Kata orang, mulailah menulis dengan sesuatu yang kau suka.
Belakangan otakku memang buntu; tak ada siapa-siapa yang
muncul di kepalaku, minta dituliskan ceritanya. Kalau kau menebak “siapa-siapa”
itu sebagai tokoh-tokoh yang ada di cerita-ceritaku, kau benar. Biasanya memang
begitu. Dalam sehari, bisa saja ada satu
atau dua tokoh yang datang kepadaku, menceritakan siapa mereka dan bagaimana
latar belakang hidupnya. Lalu, bersama-sama kami memilah potongan cerita mana
yang akan kutuliskan untuknya.
Misalnya, Attaria. Kalau kau tidak lupa, Attaria adalah
wanita-pribumi-paling-beruntung-kisah-cintanya, yang jadi tokoh utama dalam
Surat Cinta Perak. Ia datang pertama kali padaku saat aku masih abege SMA. Wajah
teduh dan suara berwibawanya berhasil meyakinkanku untuk mendengarkan kisahnya.

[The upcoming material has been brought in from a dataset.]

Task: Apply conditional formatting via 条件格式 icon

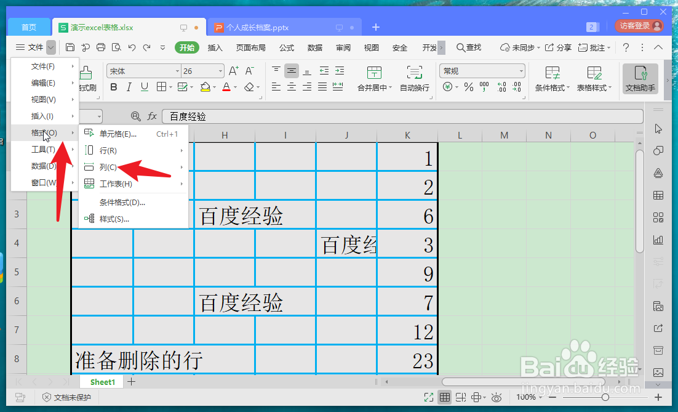Action: (x=551, y=79)
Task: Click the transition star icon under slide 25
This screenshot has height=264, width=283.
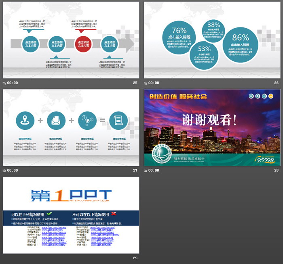Action: click(x=5, y=83)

Kami duduk di ruang tamu rumah orangtuaku. Aku pegang secangkir milo hangat,
saat Attaria berhasil membuatku menangis atas cerita cintanya yang begitu
manis. Saking manisnya, milo hangat waktu itu malah mendadak terasa hambar.
Selain karena begitu manis, dan original, cerita Attaria dan
Nik, suaminya, sedikit-sedikit menyerempet kisah cinta Ayah dan Ibu. Meski tak
sama persis, ada isu berbeda keyakinan yang membuat kisah dua pasang ini punya proksiminitas tersendiri buatku.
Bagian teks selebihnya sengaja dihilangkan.